If you’re looking to help horses in your community, we commend you. We encourage you to avoid acquiring (or supporting the acquisition of) horses from kill pens’ deceitful bail-out schemes, and to educate your fellow equine professionals and advocates by sharing this information. Furthermore, we encourage you to adopt directly from a reputable organization. When you choose to adopt, you support humane and sustainable efforts and help multiple horses by providing rehoming organizations with space, time, and funding to help additional horses in need. When you buy from a kill buyer, you essentially fund the very practice you seek to eliminate and put additional horses in harm’s way.
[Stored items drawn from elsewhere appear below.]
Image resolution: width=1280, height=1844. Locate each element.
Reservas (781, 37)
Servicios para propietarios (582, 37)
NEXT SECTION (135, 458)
If you’re an equine adoption group looking to sustainably help horses, we encourage you to find ways to help horses in your community before they ever end up in the hands of a kill buyer, and to direct your hard-earned financial resources to more ethical uses. Check out the resources ASPCApro has developed for equine shelters and rescues.

If you would like to help us advocate to end horse slaughter, join our Horse Action Team here. We are actively promoting legislative solutions that will bring an end to the slaughter of American horses, and you can help us achieve that goal.

We should focus our collective resources toward groups that don’t inadvertently fund the slaughter pipeline, and instead obtain their horses from pre-pipeline sources. Ideally, equines in need of a new home can go directly from the owner who can no longer keep the horse into the adoption facility that can rehome them. That way, the horse’s history is better documented, medical needs are met, and we can support their physical and emotional health during their transition.